C’est cette dernière qui hérite du rôle le plus ingrat du film, l’épouse aimante qui a toujours ignoré les conquêtes de son mari, prête à toutes les compromissions mais qui sera la première à signer quand il s’agira de le faire interner. Elle peut bien faire tous les efforts qu’elle veut, Eddie lui en est reconnaissant, mais n’en devient pas plus proche pour autant. « J’ai besoin de quelqu’un qui reste, puis de quelqu’un d’autre de temps en temps ». C’est l’apparition d’une certaine forme de libertarisme à la fin des années 1960 (L’Arrangement date de 1969), qui permet à Kazan d’exposer son sentiment sur la famille de manière aussi frontale, couplé à une forme visuelle assez nouvelle elle aussi : juxtaposition dans la même scène de passé et présent (Eddie adulte assiste à une scène de son enfance), photos animées, apparition à l’écran d’inserts de BD, messages accrochés au mur… Et si l’ensemble peut sembler parfois un peu trop hystérique, le décalage entre ce qu’on veut pour soi et ce que les autres attendent de nous est parfaitement exprimé.
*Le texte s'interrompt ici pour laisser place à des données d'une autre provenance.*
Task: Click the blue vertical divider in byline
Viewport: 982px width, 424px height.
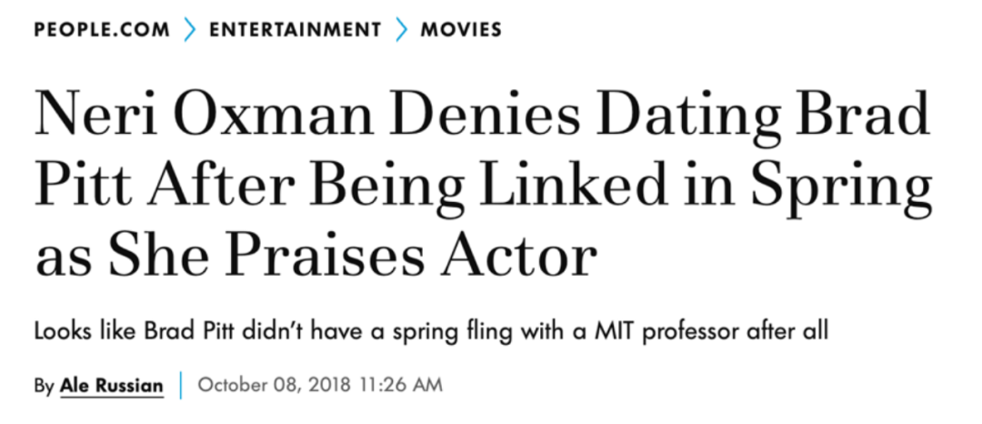Action: (181, 385)
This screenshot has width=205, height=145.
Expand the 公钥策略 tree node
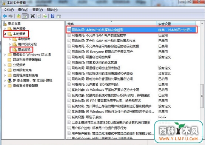click(x=5, y=65)
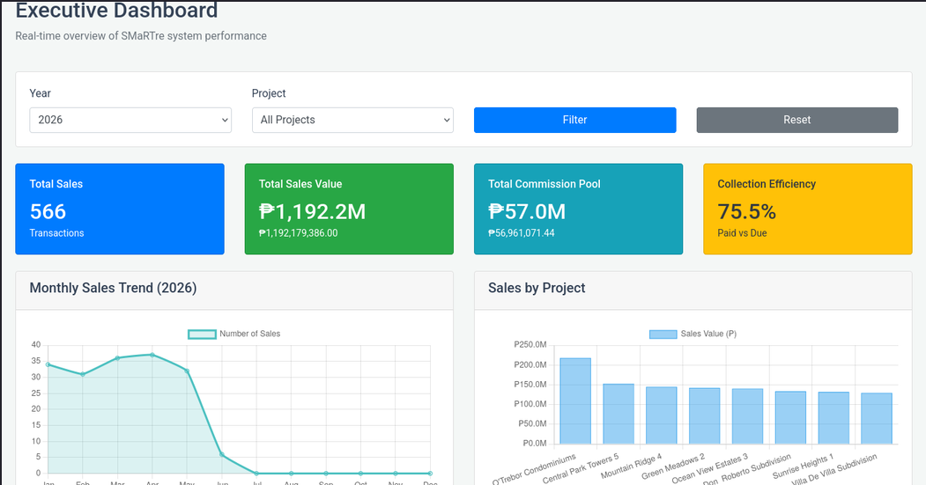Viewport: 926px width, 485px height.
Task: Click the Sunrise Heights 1 bar
Action: pyautogui.click(x=833, y=418)
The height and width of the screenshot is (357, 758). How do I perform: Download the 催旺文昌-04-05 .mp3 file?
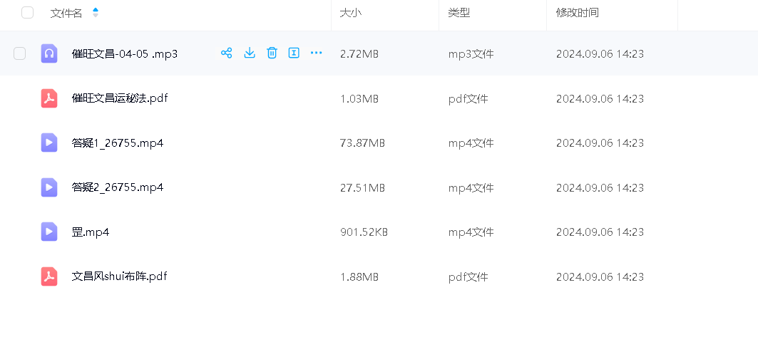pos(250,53)
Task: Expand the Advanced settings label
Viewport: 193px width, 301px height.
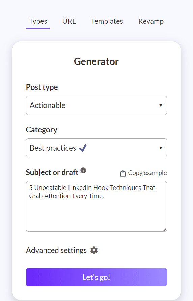Action: pyautogui.click(x=56, y=250)
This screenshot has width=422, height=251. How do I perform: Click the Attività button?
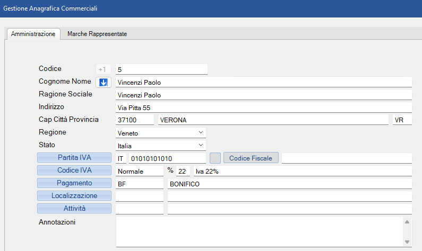coord(74,209)
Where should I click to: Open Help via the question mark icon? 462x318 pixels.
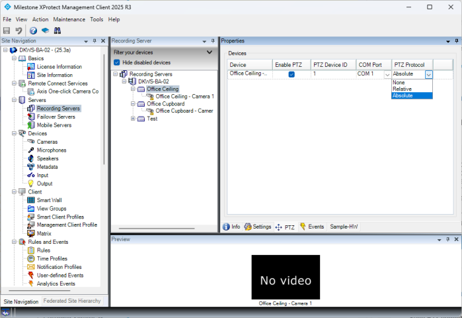[33, 30]
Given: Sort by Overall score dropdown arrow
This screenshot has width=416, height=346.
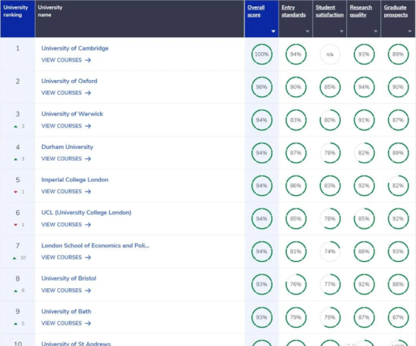Looking at the screenshot, I should tap(273, 32).
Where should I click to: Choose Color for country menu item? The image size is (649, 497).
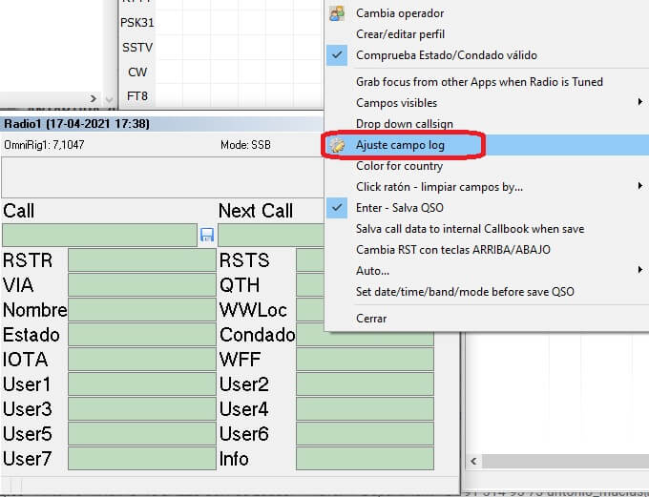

Eddie, à la fin, ne veut plus rien faire, juste « être ». À son avocat, il dit : « Je m’en vais ». Quand on lui demande où, il répond : « En moi-même ». En lui-même, ce sera en hôpital psychiatrique, qu’il ne veut plus quitter, là où l’on a enfin le droit d’être fou. Et alors que l’on croyait son personnage apaisé, Kazan offre un dernier pied de nez d’un cynisme forcené. Quand Eddie ose enfin dire à Gwen qu’il l’aime, elle ne sait répondre que « merci ».